I'd just like to give you a little of my background and how Brandaid Project came into existence.
I have spent the past 25 years working in the developing world, mostly in Haiti, on a number of mostly not-for-profit NGO sector projects. During that time, I noticed that poverty wasn't improving with the usual models of philanthropy and aid. In 2009, I founded a company called Brandaid Project. The other co-founder is the president of JWT Canada, a branch of the largest advertising agency in the world.
The Brandaid Project came into being from my observations that poverty needed marketing. It needs a lot of things, but it certainly needs marketing. Brandaid Project is a company that brings the high-powered marketing assets of Madison Avenue—big business advertising and marketing—to bear on the production export problems that producers have in the developing world.
We modelled the company in Haiti on a Haitian matrix, but it has replication in many other countries. We belong to the UNESCO's Global Alliance project, sharing best practice in the creative Industries, and intend to take the model that we created in Haiti to the 60 least-developed countries.
I will give you a brief history of what the Brandaid Project has accomplished in its brief time. We launched the company publicly in 2009 with two major events in the United States, sponsored by Vanity Fair magazine and Dior. This is very much in keeping with what the Brandaid Project does. We bring large corporate sponsorship interests and expertise in marketing into partnership with small and medium enterprise producers in the developing world. In this case, it's Haiti.
One of these two events was launched during Oscar week in Los Angeles, and the other during fashion week with Diane von Furstenberg in New York. We created collections of home decor products, and we showed those products in these two venues, with corporate celebrity and business guests in attendance. The model is intended to create marketing opportunities for small, otherwise anonymous, producers in developing countries. This went very well.
Then, the earthquake happened. Brandaid Project was about to become a UNESCO vehicle for this model to work in the 60 least developed countries. When the earthquake happened in Haiti, we decided, for company and personal reasons, to focus our attention in 2010 on Haiti. That's what we did.
What we did exactly was to look for purchase orders for the producers we had been working with. The purchase orders we found were with Macy's department store chain in the United States. Macy's is a 900-store chain. We brought Macy's buyers and designers to Haiti. They intervened with Haitian artisan producers in the home decor line, and produced 18,000 units of product in about six to seven weeks, three months after the earthquake, and during hurricane season. These products were finished and exported to the Macy's warehouse in New York, and events were convened by Macy's in 25 flagship stores.
This led to a purchase order in excess of $200,000. While we didn't do a baseline study on this particular project, we could see that this money and the portions of it that went directly back to these producers improved their lives substantially. It also created a brand called Heart of Haiti, which continues to be sold in Macy's stores, and is, in fact, expanding into more of their stores.

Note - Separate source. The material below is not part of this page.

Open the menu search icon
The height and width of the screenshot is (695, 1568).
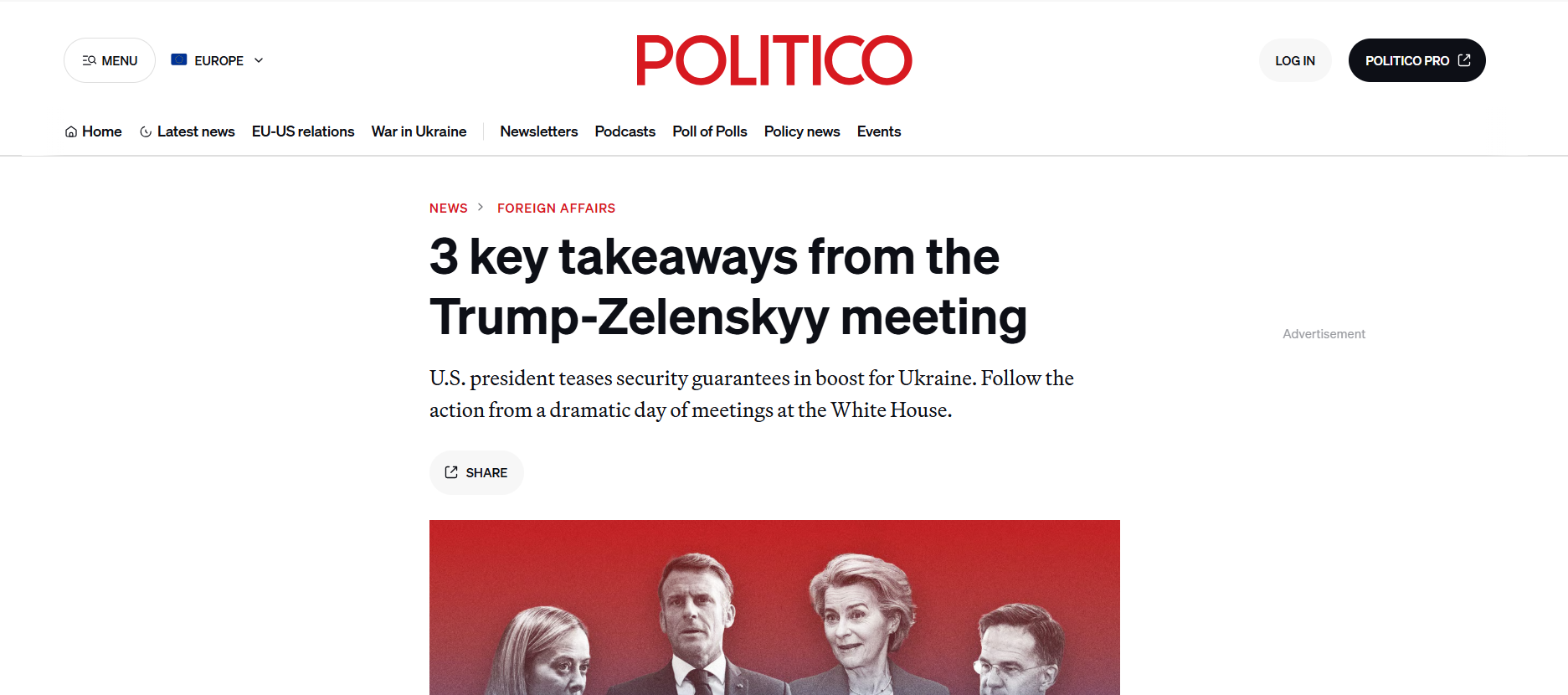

The Macy's order taught us many things. One is that there is a certain price point at which small producers in emerging economies can make money, and there is a certain price point beyond which it becomes a question of diminishing returns. Due to that Macy's order, Brandaid Project and Macy's received a good deal of media coverage in the United States as well as Canada. In fact, the story made it onto the front page of The Globe and Mail, where Minister Bev Oda saw what Brandaid was doing and noticed that it was a Canadian company—but mostly activated in the United States. We were contacted. We already had a proposal in with CIDA to launch several brands from Haiti. We felt that it was time to scale our model up, and that we could do a lot more with more resources.
The proposal that we had in with CIDA was subsequently approved, and for the last six months we have now been operating on a TFO CIDA grant project to launch 10 brands into the global market from Haiti. Four of these brands are community artisan brands. The other six are small to medium enterprises. That is to say, they are small to medium sized factories. The product line is home decor and home furnishings.

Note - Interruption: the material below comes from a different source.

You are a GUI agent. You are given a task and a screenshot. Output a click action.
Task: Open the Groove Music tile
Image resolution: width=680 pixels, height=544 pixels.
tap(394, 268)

I'll bring you right up to date, and then I think that will be the 10 minutes.
This has led us to make some direct sales calls in Canada. We have subsequently acquired The Bay—The Hudson's Bay Company—as a customer. They're going to launch an integrated program based on the Brandaid project model sometime in 2012—I think in spring 2012. I just returned from London, England, the night before yesterday, where we had meetings with Selfridges, one of the biggest department stores in Great Britain. They have also agreed to an integrated program, which they're going to launch during design week next September in London. We also have secured a contract with Cirque du Soleil for product from Haiti, and for deeper collaboration with Haitian artisan communities.
That's our activity to date. I think things are going well with this CIDA contract. It runs through to 2013, and the commitment is that Brandaid Project will create a dollar number of export value for products from Haiti for these 10 brands. I won't give you the figure, because it hasn't been ultimately decided. So we're working hard to make that come true.
I think that's enough background. I'm happy to relinquish the floor, take questions, and whatever.